Iter:rfind({f}) Iter:rfind()
Gets the first value satisfying a predicate, from the end of a list-iterator.

Advances the iterator. Returns nil and drains the iterator if no value is found.

Examples:

local it = vim.iter({ 1, 2, 3, 2, 1 }):enumerate()
it:rfind(1)
-- 5        1
it:rfind(1)
-- 1        1

(any)

Iter:rpeek() Iter:rpeek()
Gets the last value of a list-iterator without consuming it.

Example:

local it = vim.iter({1, 2, 3, 4})
it:rpeek()
-- 4
it:rpeek()
-- 4
it:pop()
-- 4

(any)

Iter:rskip({n}) Iter:rskip()
Discards n values from the end of a list-iterator pipeline.

Example:

local it = vim.iter({ 1, 2, 3, 4, 5 }):rskip(2)
it:next()
-- 1
it:pop()
-- 3

(Iter)

Iter:skip({n}) Iter:skip()
Skips n values of an iterator pipeline.

Example:

local it = vim.iter({ 3, 6, 9, 12 }):skip(2)
it:next()
-- 9

(Iter)

Iter:slice({first}, {last}) Iter:slice()
Sets the start and end of a list-iterator pipeline.

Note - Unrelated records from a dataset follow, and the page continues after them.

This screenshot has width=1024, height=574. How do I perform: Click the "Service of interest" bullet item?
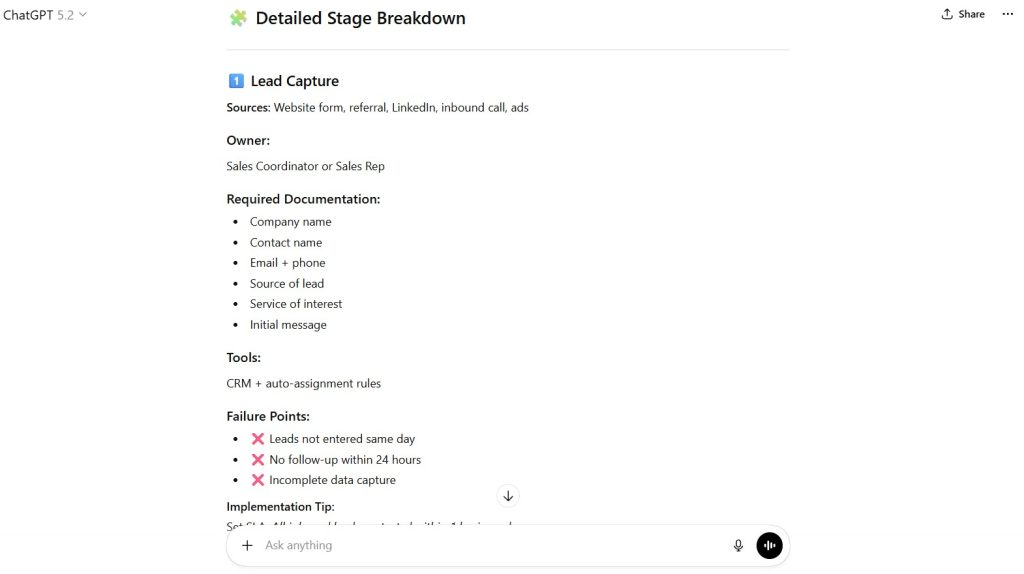click(x=296, y=304)
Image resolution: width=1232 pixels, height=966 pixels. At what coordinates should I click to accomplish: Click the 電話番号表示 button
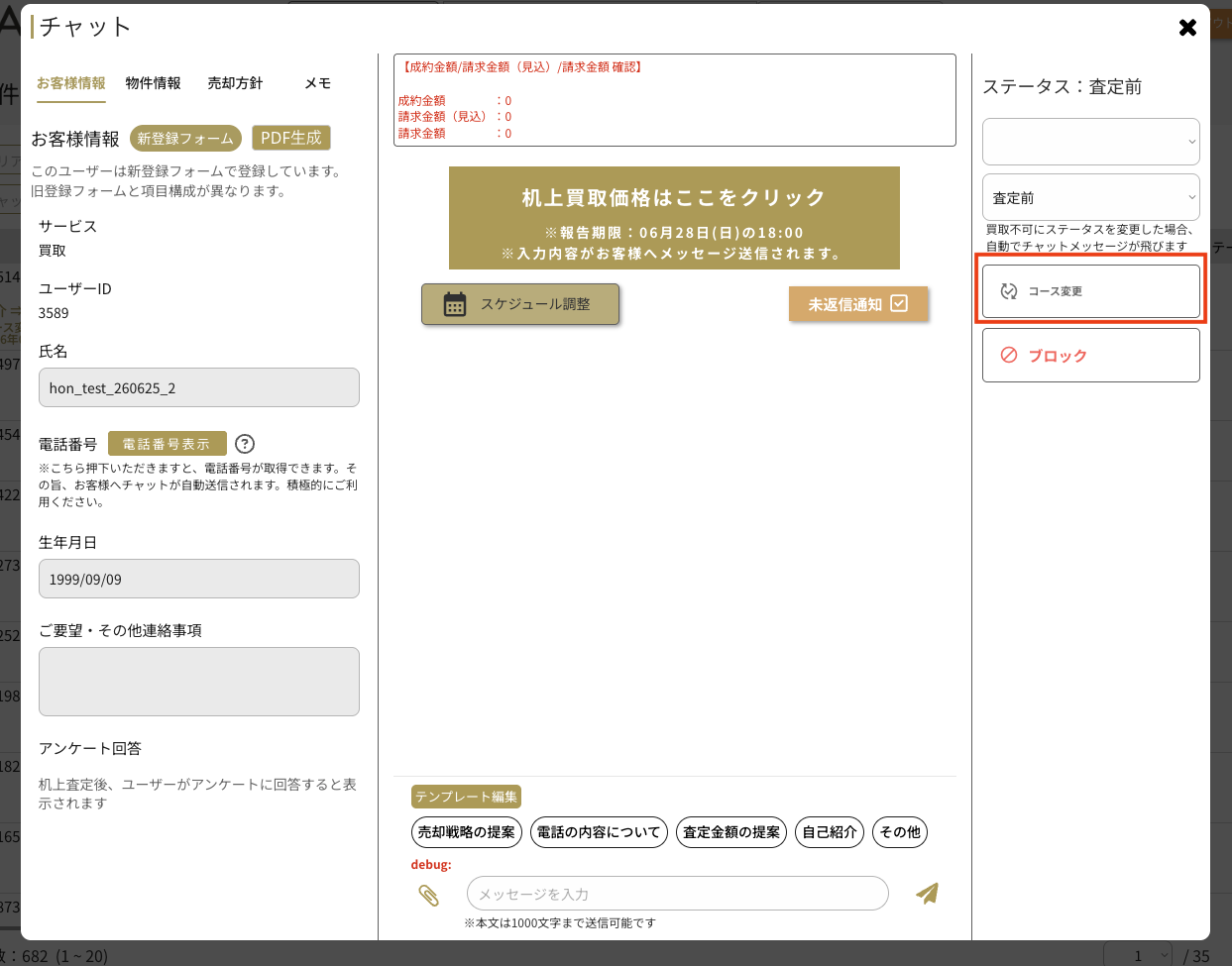[x=167, y=444]
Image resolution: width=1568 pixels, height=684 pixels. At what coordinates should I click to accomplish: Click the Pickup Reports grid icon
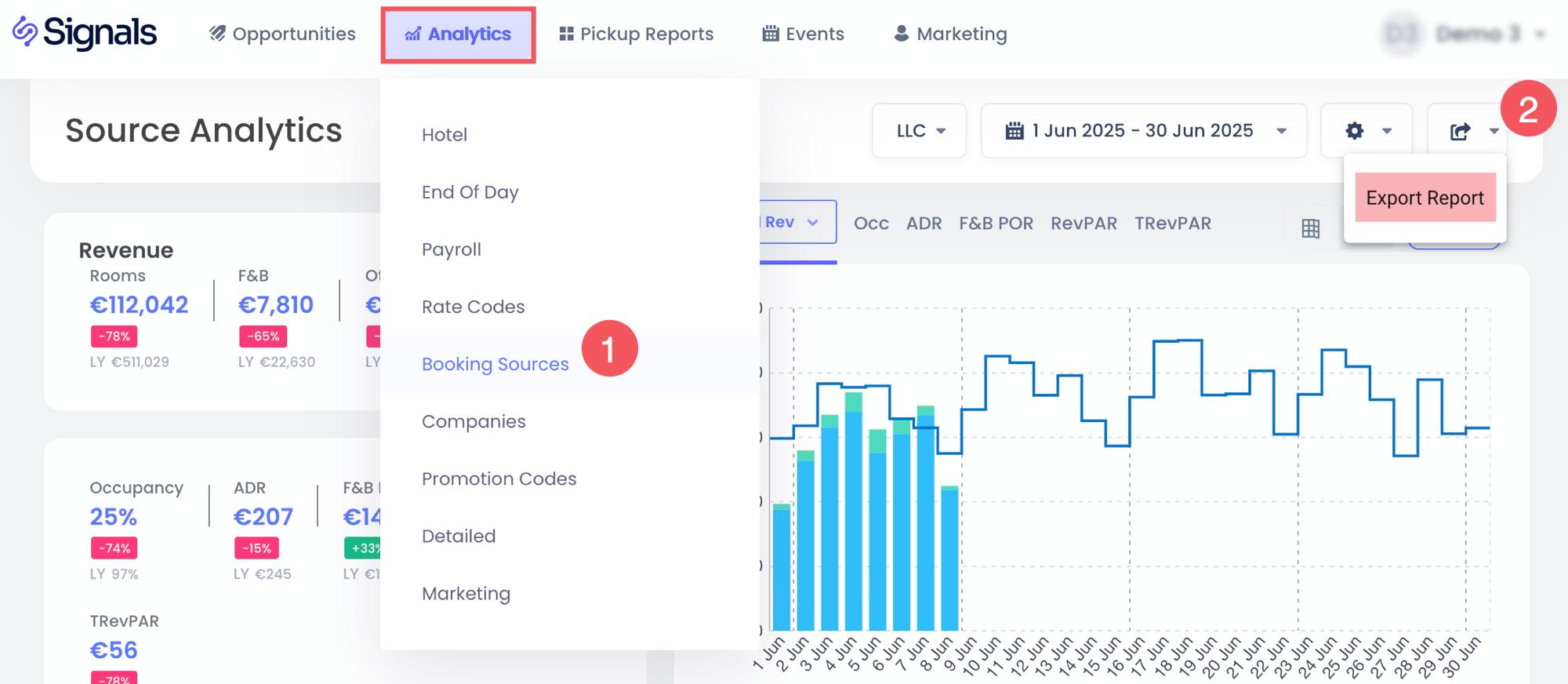tap(566, 34)
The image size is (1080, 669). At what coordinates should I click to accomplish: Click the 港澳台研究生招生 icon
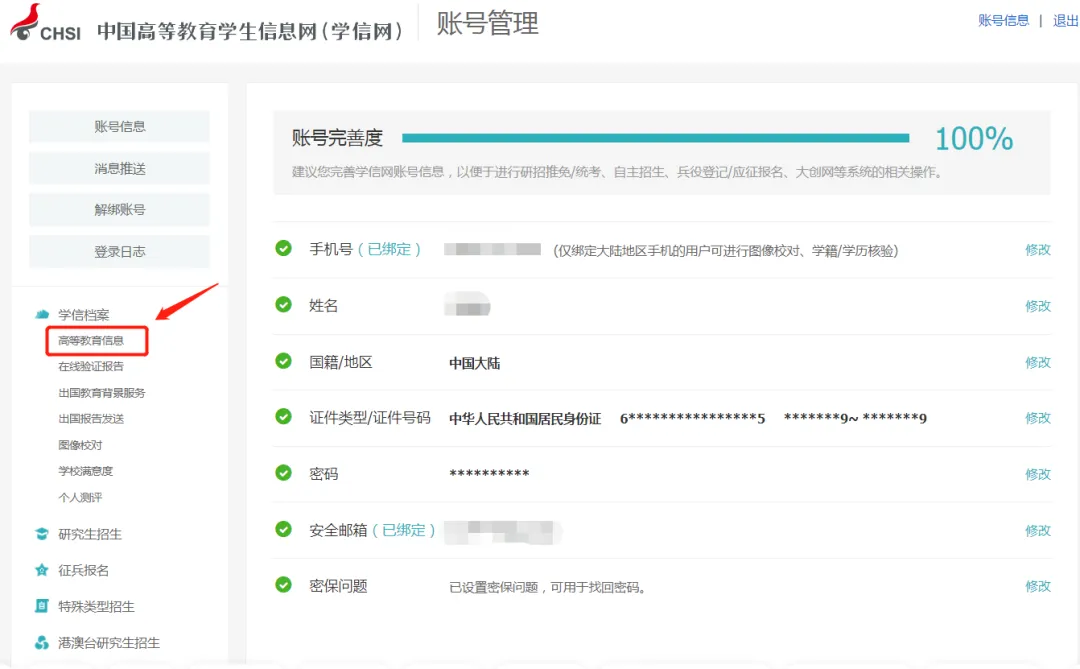click(x=41, y=642)
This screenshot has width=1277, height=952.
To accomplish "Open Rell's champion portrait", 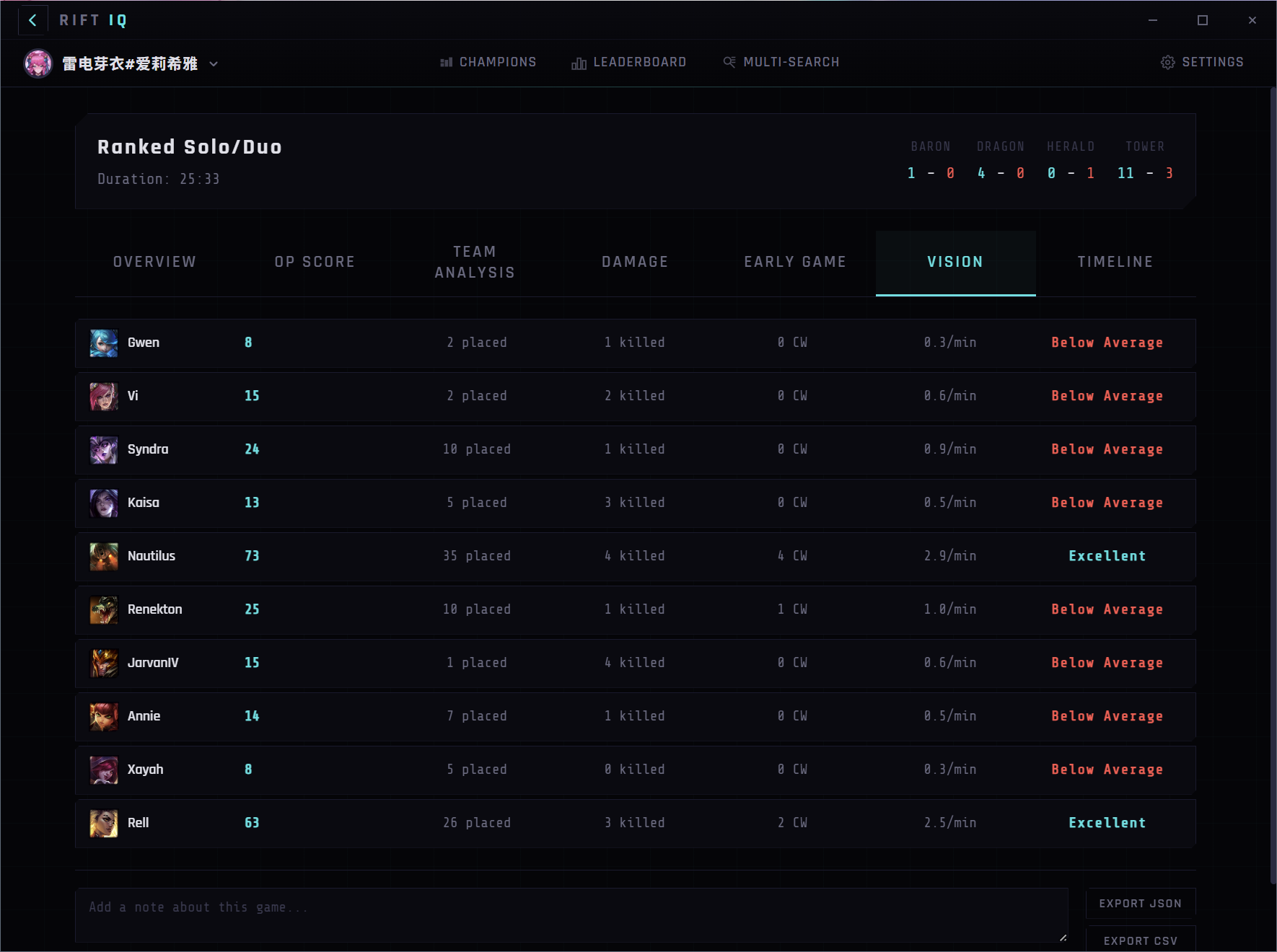I will tap(104, 823).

Equivalent to :skip(first - 1):rskip(len - last + 1).

(Iter)

Iter:take({n}) Iter:take()
Transforms an iterator to yield only the first n values.

Example:

local it = vim.iter({ 1, 2, 3, 4 }):take(2)
it:next()
-- 1
it:next()
-- 2
it:next()
-- nil

(Iter)

Iter:totable() Iter:totable()
Collect the iterator into a table.

The resulting table depends on the initial source in the iterator pipeline. Array-like tables and function iterators will be collected into an array-like table. If multiple values are returned from the final stage in the iterator pipeline, each value will be included in a table.

Examples:

vim.iter(string.gmatch('100 20 50', '%d+')):map(tonumber):totable()
-- { 100, 20, 50 }
vim.iter({ 1, 2, 3 }):map(function(v) return v, 2 * v end):totable()
-- { { 1, 2 }, { 2, 4 }, { 3, 6 } }
vim.iter({ a = 1, b = 2, c = 3 }):filter(function(k, v) return v % 2 ~= 0 end):totable()
-- { { 'a', 1 }, { 'c', 3 } }

The generated table is an array-like table with consecutive, numeric indices. To create a map-like table with arbitrary keys, use Iter:fold().

(table)

Lua module: vim.snippet vim.snippet

vim.snippet.ActiveFilter

vim.snippet.active({filter}) vim.snippet.active()
Returns true if there's an active snippet in the current buffer, applying the given filter if provided.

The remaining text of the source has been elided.